(Saved entries)
-=-=-=-=-

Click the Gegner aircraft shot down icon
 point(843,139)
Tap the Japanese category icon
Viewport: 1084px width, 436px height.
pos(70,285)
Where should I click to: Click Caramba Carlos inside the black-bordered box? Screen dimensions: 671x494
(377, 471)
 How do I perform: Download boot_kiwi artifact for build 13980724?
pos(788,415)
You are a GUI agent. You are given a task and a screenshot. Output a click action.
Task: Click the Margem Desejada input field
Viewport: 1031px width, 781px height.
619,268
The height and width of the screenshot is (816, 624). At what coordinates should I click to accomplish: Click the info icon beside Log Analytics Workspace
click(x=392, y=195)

-=-=-=-=-

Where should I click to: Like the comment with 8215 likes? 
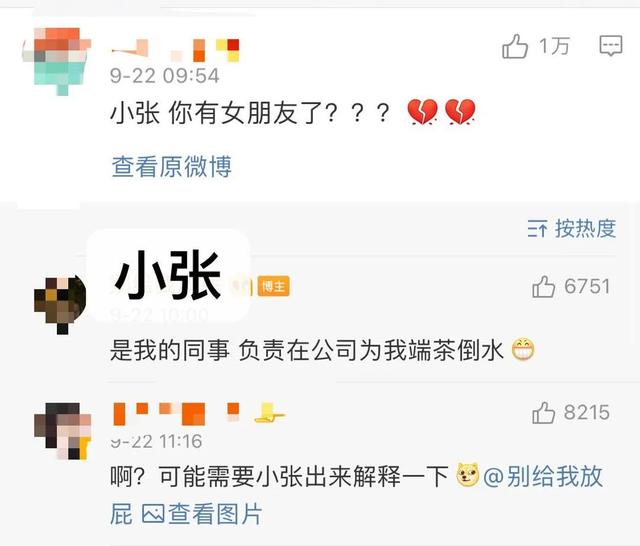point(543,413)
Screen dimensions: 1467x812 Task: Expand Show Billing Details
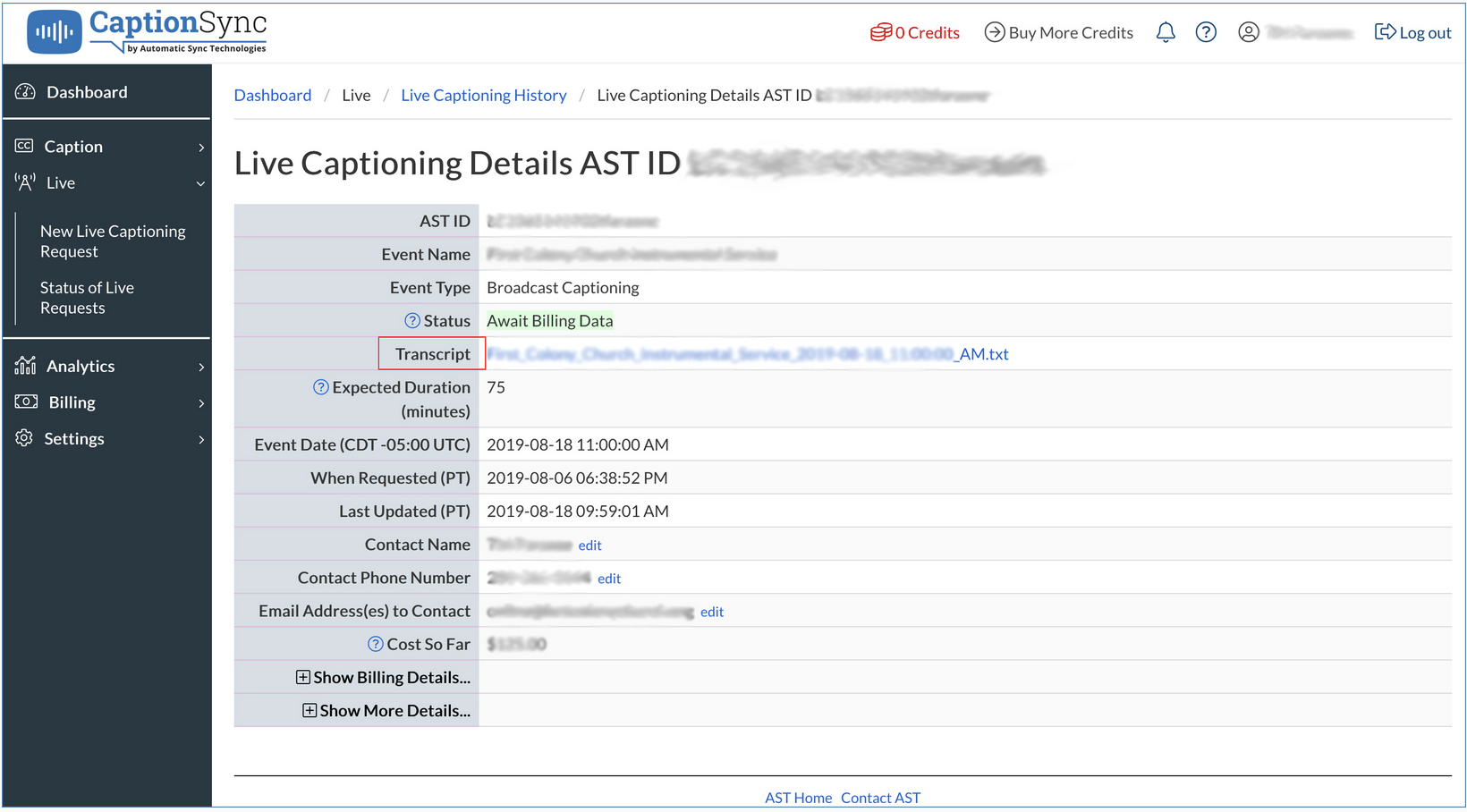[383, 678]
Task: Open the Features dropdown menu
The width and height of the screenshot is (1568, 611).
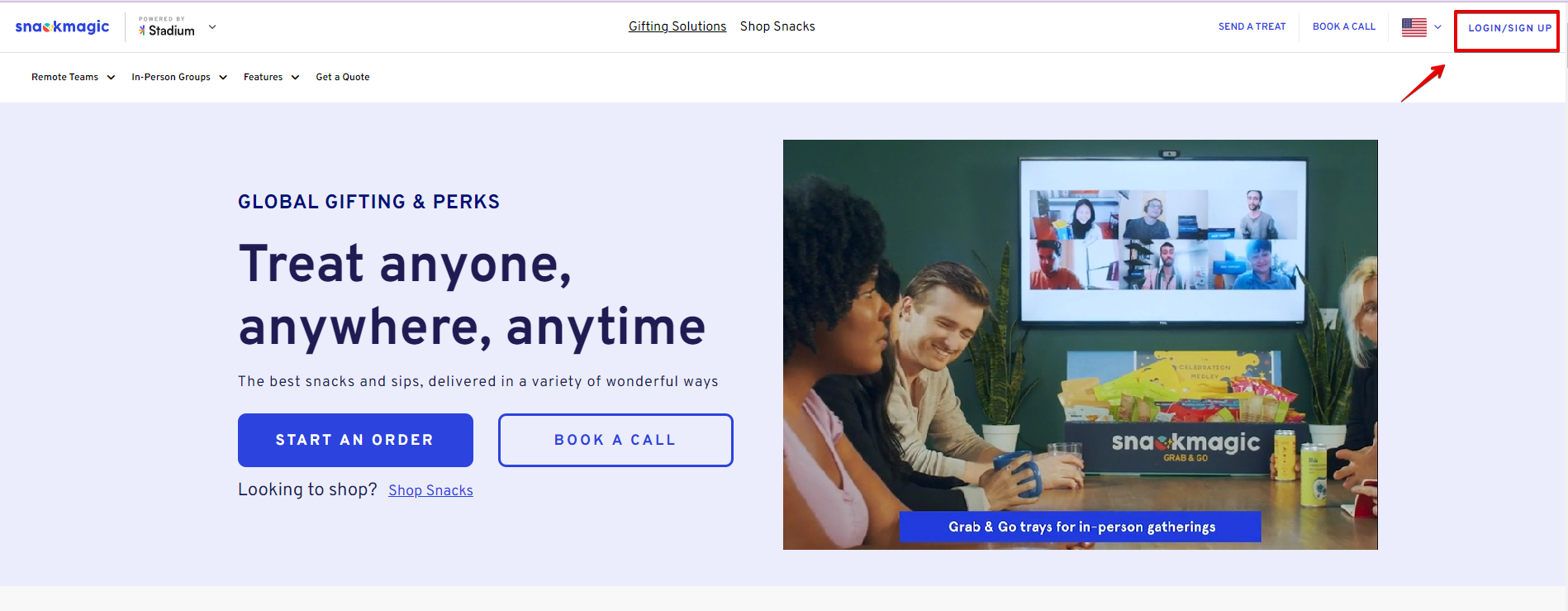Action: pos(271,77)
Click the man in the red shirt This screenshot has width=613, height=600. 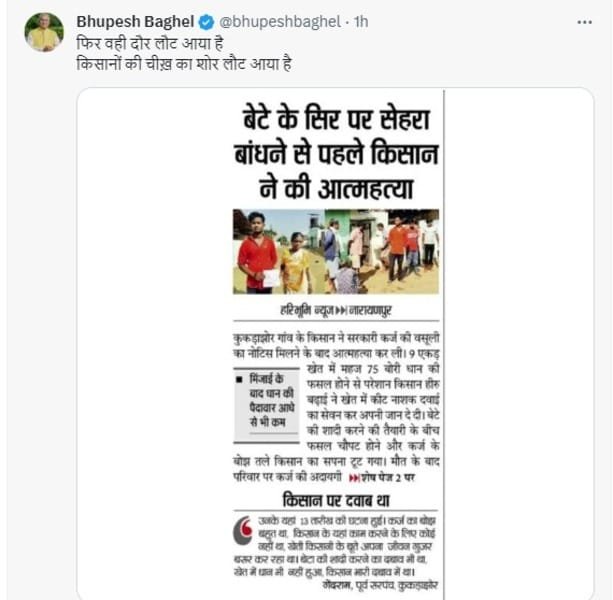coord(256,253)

-=-=-=-=-

Take the stretch of lines above from the one containing "Where should I click to: Click" through the one containing "You are a GUI" and repeat it exactly, adding no other line.

Result of the exercise:
Where should I click to: Click Caramba Carlos inside the black-bordered box? Screen dimensions: 671x494
(377, 471)
 How do I perform: Download boot_kiwi artifact for build 13980724?
pos(788,415)
You are a GUI agent. You are given a task and a screenshot. Output a click action.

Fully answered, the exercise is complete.